IŞİD, Kürtlere saldırıyor ve onları öldürüyor mu?
Evet.
Nerede yapıyor bunları?
Kuzey Irak ve Suriye’nin kuzeyinde.

Durum bu olduğuna göre Kürtler, Türkiye’yle niye silahlı çatışmalara giriyorlar?

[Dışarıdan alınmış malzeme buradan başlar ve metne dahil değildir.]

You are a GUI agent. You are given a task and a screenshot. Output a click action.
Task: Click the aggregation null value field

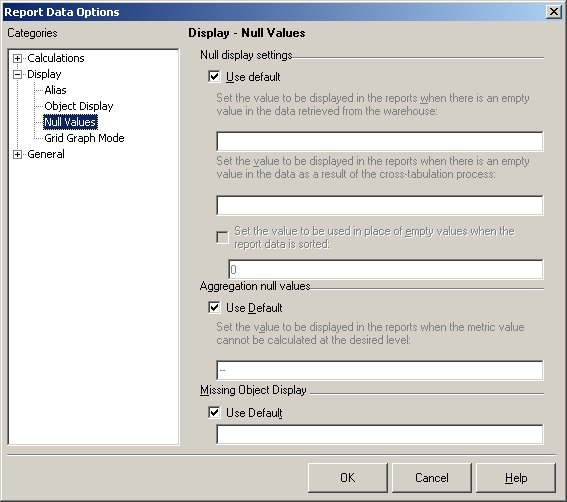380,370
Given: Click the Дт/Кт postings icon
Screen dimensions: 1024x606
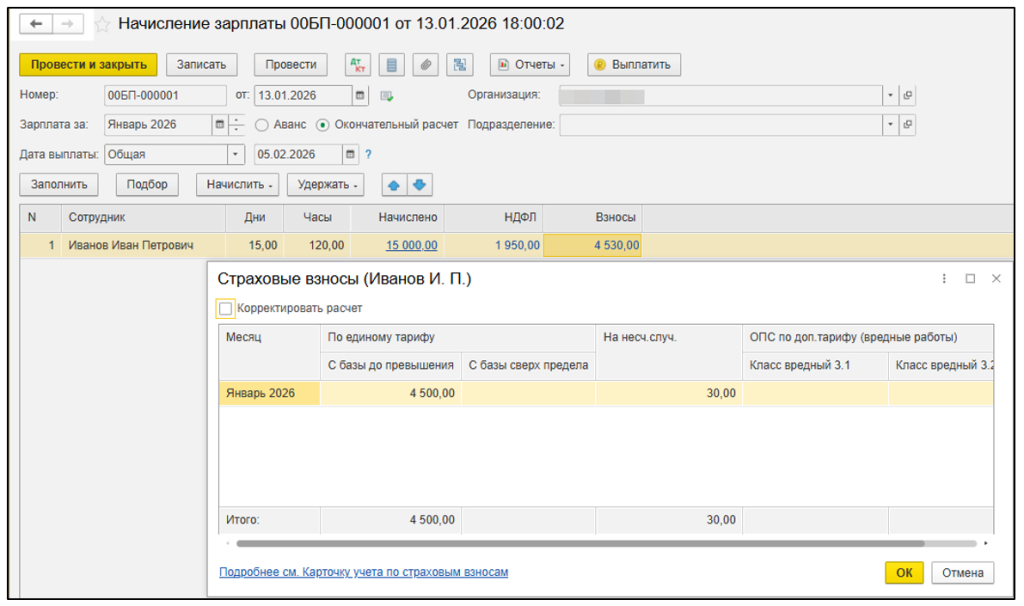Looking at the screenshot, I should click(x=358, y=65).
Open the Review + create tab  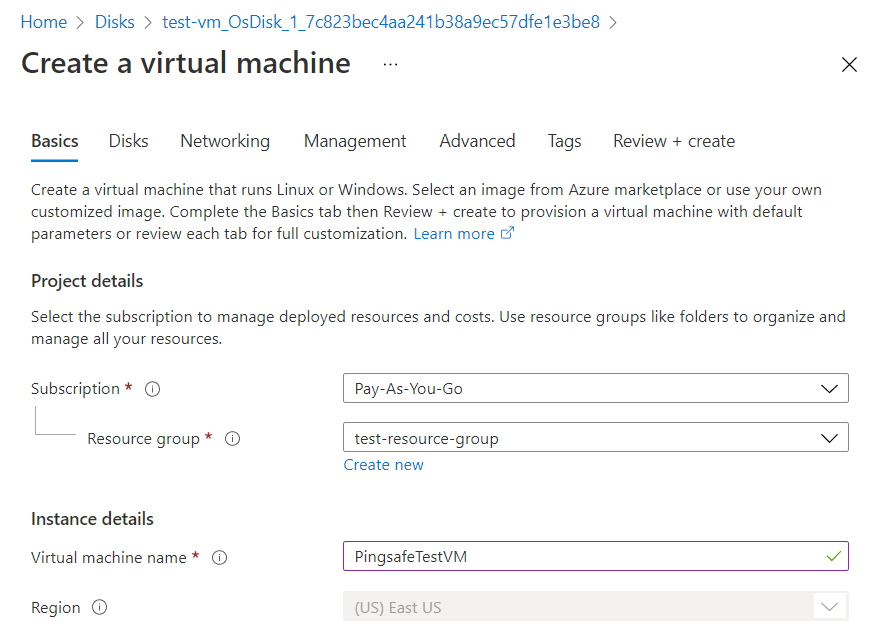(x=674, y=141)
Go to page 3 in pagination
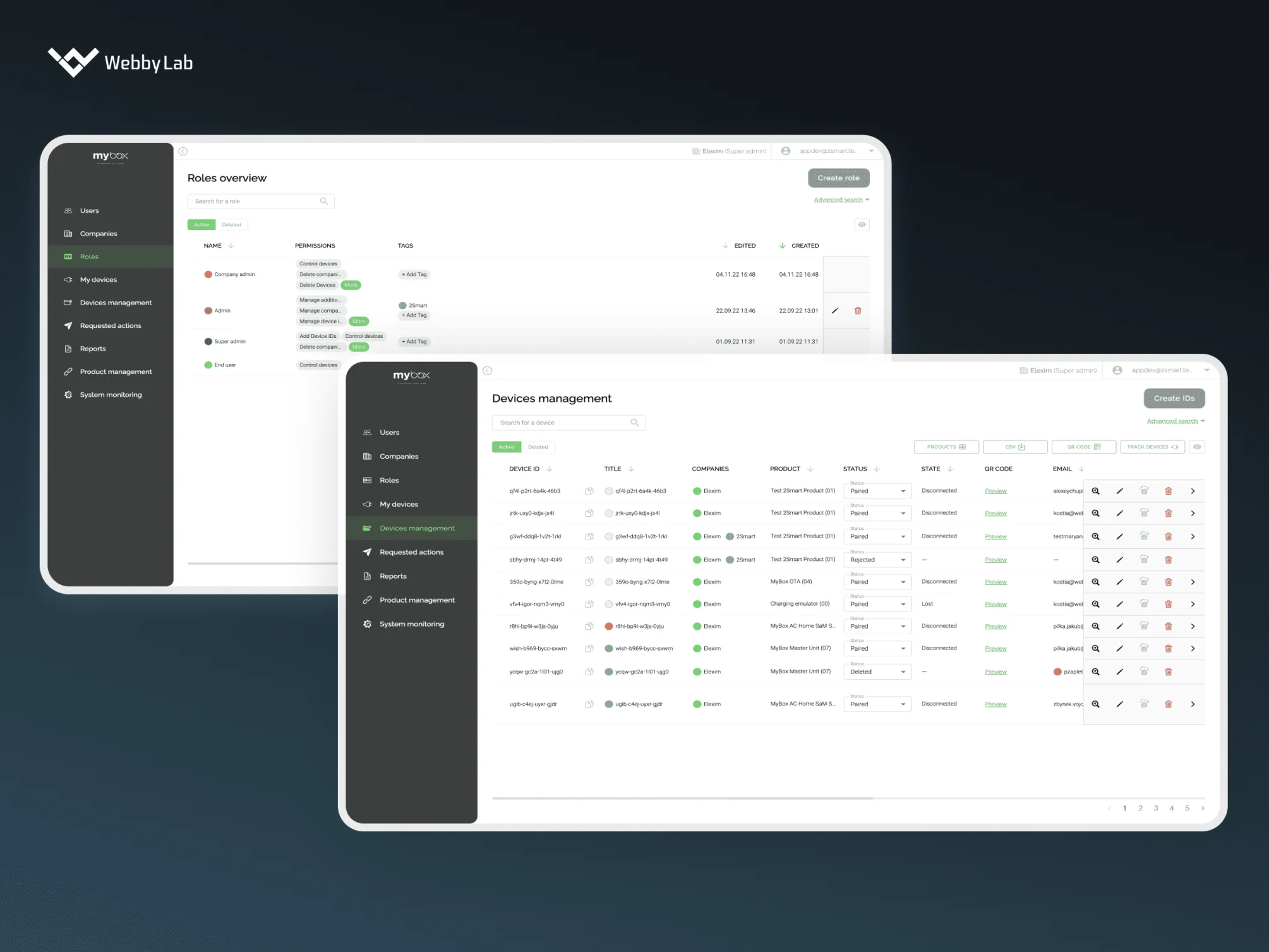The image size is (1269, 952). 1156,808
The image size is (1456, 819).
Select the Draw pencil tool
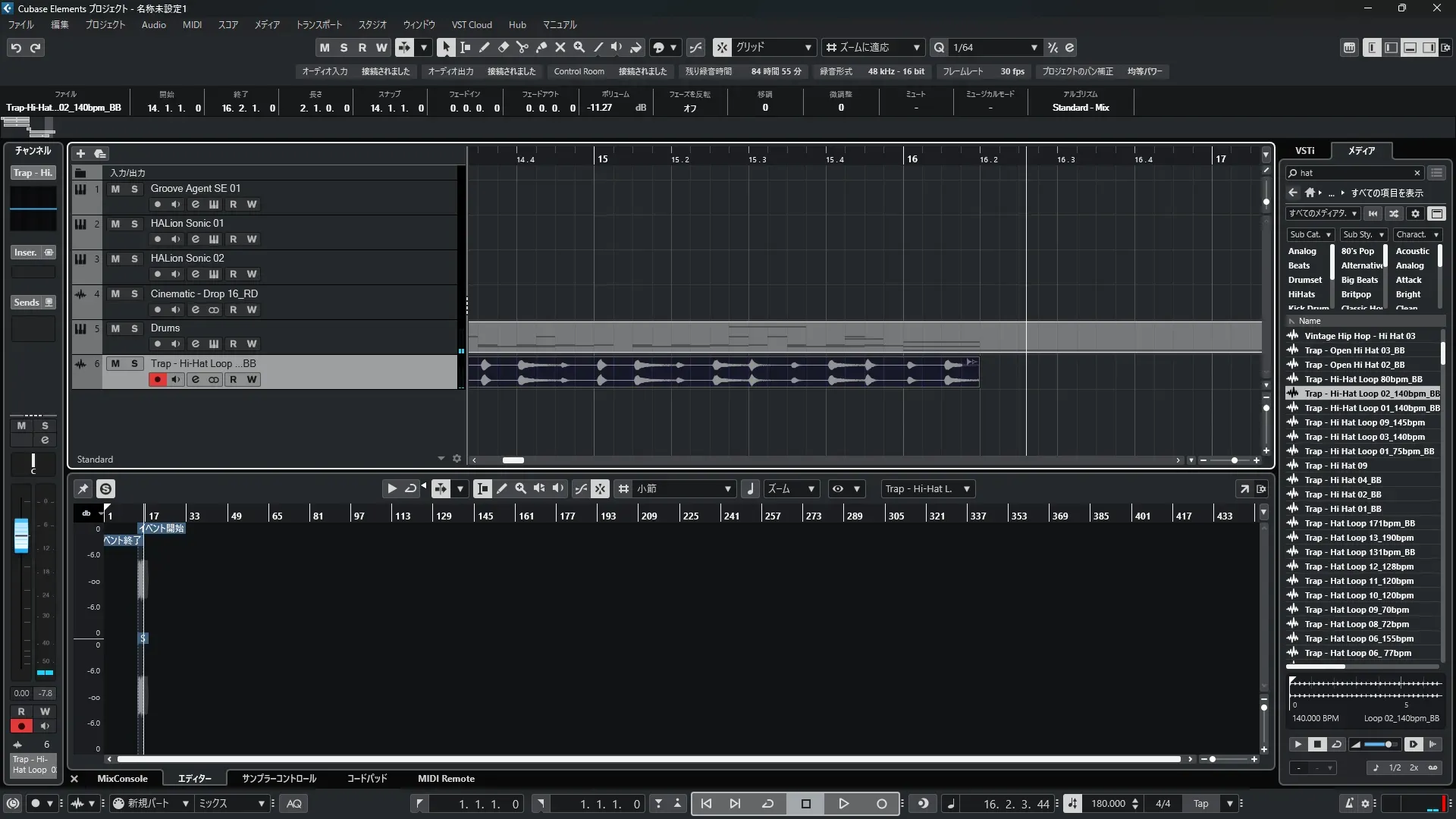[484, 47]
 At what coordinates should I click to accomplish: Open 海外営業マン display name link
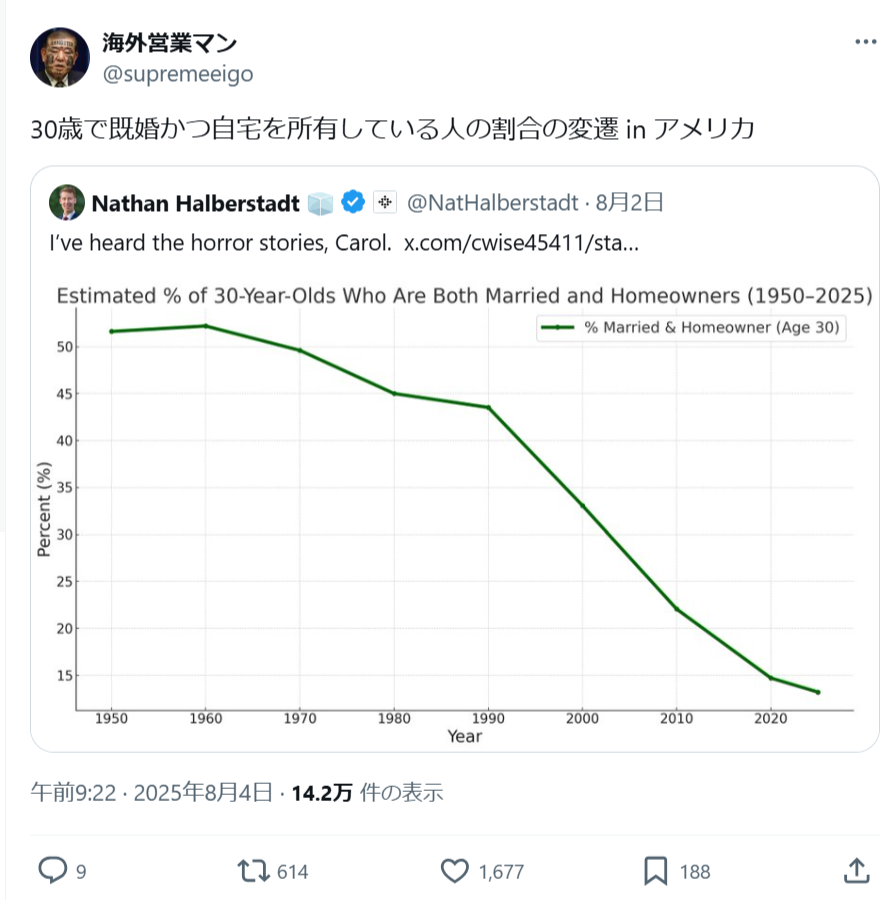169,43
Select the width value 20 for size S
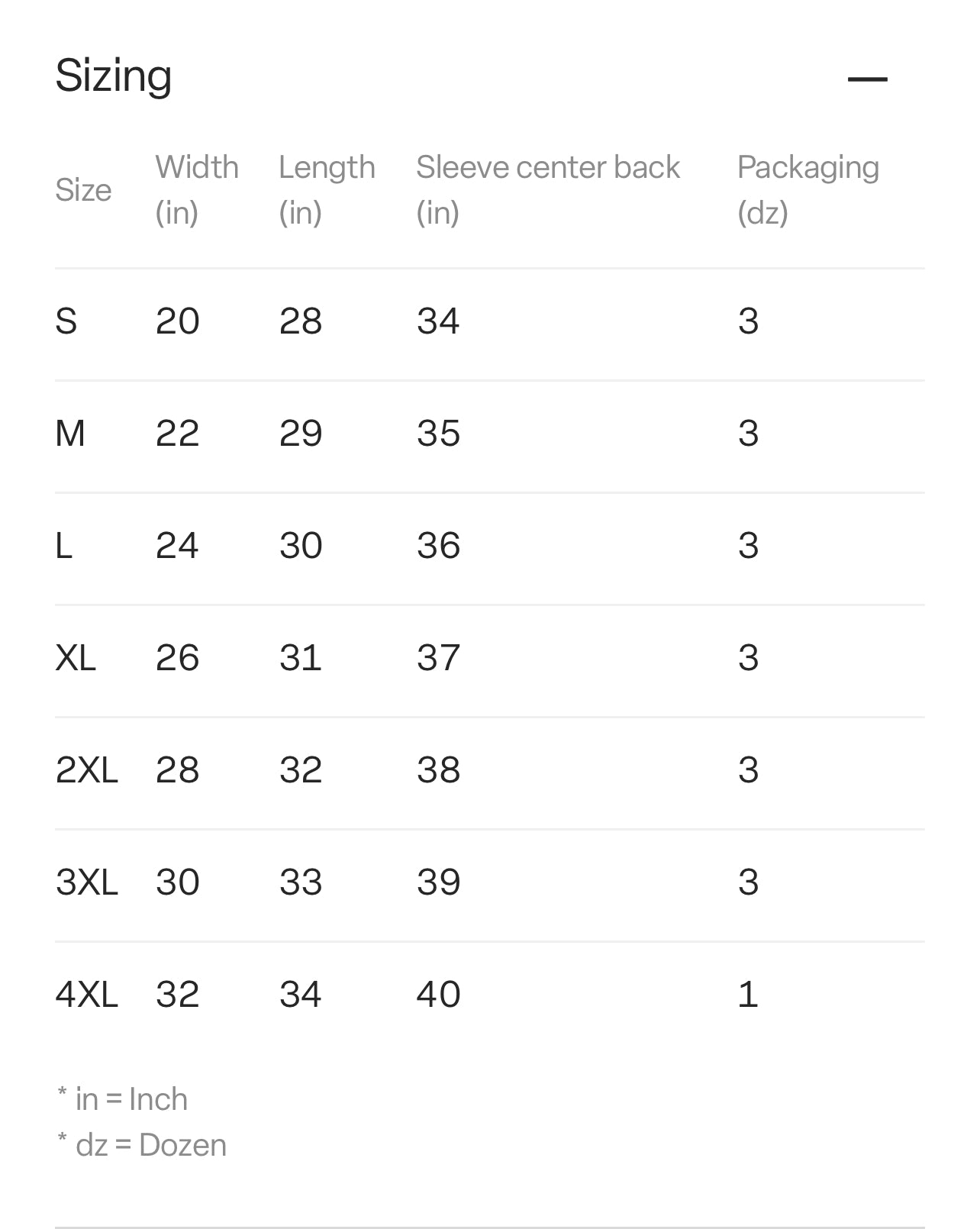 tap(177, 321)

Teröristler; Türkiye’de Kandil’in korkusundan ( terör baronu, Amerikan mandacısı Cemil Bayık’tan korktukları için) çatışmalara giriyorlar diyelim; HDP’de mi GÖREMİYOR bunu? ‘’ Yahu Kürtler; Irak ve Suriye’de IŞİD tarafından öldürülüyorlar, Türkiye’yle ne alakası var ?’’ demiyor?
NİÇİN?
2015’ten bu yana ÖLDÜRÜLEN BİNLERCE terörist Türkiye’de çatışmalara neden sokuldu? Sonucun ne olacağı belliydi zaten. Bu macerada hedeflenen neydi?
HDP bu sonucu en iyi YORUMLAYACAK siyasi yapı olduğuna göre ONLAR NİÇİN BU MACERAYI ENGELLEMEDİLER?

VI – 1946’da İran yaptığı askeri harekatla, İran topraklarında kurulan Kürt devletini yıktı, kurtulabilenler kaçıp, Türkiye’ye SIĞINDILAR.
Aynı tarihte Irak rejimi, Molla Barzani’yi hapsetti, kurtulabilenler kaçıp, Türkiye’ye SIĞINDILAR.
1988’de Irak’taki Kürtler, Halepçe Katliamını yaşadılar. Kurtulabilenler kaçıp, Türkiye’ye SIĞINDILAR.
Suriye’de IŞİD, Kürtler ve Araplara savaş açtı, korku yaydı IŞİD, Suriye’de. Türkiye’ye doğru büyük göç dalgası yaşandı. Göç etmek zorunda kalanların içinde Kürtlerde vardı. Diğerleri gibi Kürtlerden de kurtulabilenler kaçıp, Türkiye’ye SIĞINDILAR.

Lafın özü, ‘’ Kürtler, bu coğrafyada ne zaman zor durumda kalsalar ‘’ KARDEŞLERİNE sığındılar.
Bizde; ‘’ Başım, gözüm üstüne ‘’ dedik. Kardeşlerimiz ağlarken, nasıl gülebilirdik?

• Bütün bunları BİRLİKTE DEĞERLENDİRDİĞİMİZDE rahatlıkla ispatlayabiliyoruz ki,
Kandil, KCK, HDP; beraberce, el-ele EMPERYALİSTLERİN HİZMETİNDEDİRLER.
Türkiye’deki Kürtler için siyaset yaptıkları söylemleri YALANDIR. Bunların UMURLARINDA BİLE DEĞİL Kürtler.